Patrick West

Starmer’s ‘reclaim the flag’ mission is doomed

(Getty images)

Does Sir Keir Starmer love his country or not? It’s been hard to tell this year. His infamous ‘island of strangers’ speech in May seemed to suggest that he did, only for him to recant the following month after a backlash from the left in his party, saying that he regretted using those words. But now Sir Keir wants us to believe once more that he really is a flag-waving patriot. Literally.

Can you imagine a burgher of an affluent part of North London draping the St George Flag from the window of their house?

Later this week the Prime Minister will announce an outline to ‘reclaim the flag’ from ‘far right’ protesters in a speech to tackle the rise of ‘divisive populism’. According to the Daily Telegraph, on Friday he is expected to argue that the St George’s flag and Union flag are for ‘all of us’ and should be symbols of ‘unity’.

The call to ‘reclaim the flag’ is clearly designed as a counter-cry to the ‘Operation Raise the Colours’ movement that swept the country this summer and still shows no signs of abating. But there the comparison ends. While that grassroots campaign emerged from heartfelt feelings of passion, patriotism and concern for one’s country, Starmer’s new initiative has all the hallmarks of a sterile diktat born out of cynicism and rational necessity.

At their annual conference this year the Liberal Democrats similarly sought to re-invent themselves as a patriotic party, with those in attendance seen waving miniature Union flags. The result has been likewise unconvincing. There are few things more cringeworthy and implausible than a group of prim middle-class liberals, who support a party that has consistently sought to cede Britain’s sovereignty to the European Union, suddenly professing their love for their country. Such an insincere volte face is almost entirely a response to the surge in support for Reform UK.

Starmer’s ostensible rekindled passion for his country, which first showed its first tentative signs in that ‘island of strangers’ delivery, is likewise born mostly out of hollow calculation. It’s not merely a response to the rise of Reform, but it comes in the wake of the ‘Unite the Kingdom’ demonstration earlier this month, a rally many attended despite the presence of Tommy Robinson, and many of whom had never felt politically motivated before. They just cared about their country and its future. That turnout was true, sincere passion in action.

Starmer will have a hard time convincing a conservative-leaning and patriotically-inclined electorate that this latest move comes from the heart, or that it genuinely seeks to unite this country. A Downing Street source discloses that Sir Keir will say there is now a choice between ‘toxic division and national renewal’. But it’s not so much the people who love their country who have been the source of ‘toxic division’ in recent months, as it has been the far left themselves. They’re the ones who at every opportunity have been demonising concerned citizens as ‘fascists’ and of ‘the far right’.
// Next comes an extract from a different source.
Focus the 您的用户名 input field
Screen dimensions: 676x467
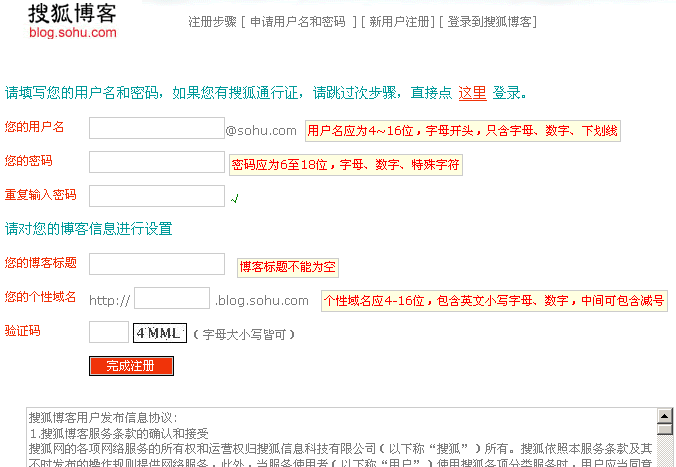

This smearing also extends to the centre-left, including Starmer himself, who in January accused those of drawing attention to the grooming gangs scandal of jumping on a ‘far-right bandwagon’. This constant and relentless compulsion to slander ordinary British people has done far more to foster resentment, anger and division in this country than any insignificant and actual ‘far right’ contingent has managed to do.

If Starmer will have a hard time convincing the public he is now enamoured of these national flags, he will have a harder time still convincing his party that waving these symbols is desirable or appropriate in any circumstance. For instance, this morning we also read a report of a Labour council leader in Hertfordshire having referred to St George flag campaigners as ‘extremists’ and ‘nonces’.

This may be an extreme case, but it represents a longstanding truth that has become more evident as Labour has shifted over the years from being a party of the working class to that of middle-class liberals: the Labour party finds patriotism abhorrent at worst and distasteful at best. Can you imagine a burgher of an affluent part of North London draping the St George Flag from the window of their house? Imagine what the neighbours might say!

A prissy aversion to these flags has been demonstrated throughout this year with a succession of stories relating how councils have removed them, or neighbours have complained about them, on the grounds that they make residents feel ‘uncomfortable’ or ‘uneasy’. The liberal left today feels far more at ease flying the Palestine flag, that symbol of rootless internationalism and aspirational victimhood.

The eternal electoral problem with Steir is that no-one believes he has any feelings or even convictions. And the ultimate problem for Sir Keir, when it comes to internal politics, is that people in the Labour party don’t like these flags and they don’t like the unsophisticated patriotic working-class types who fly them.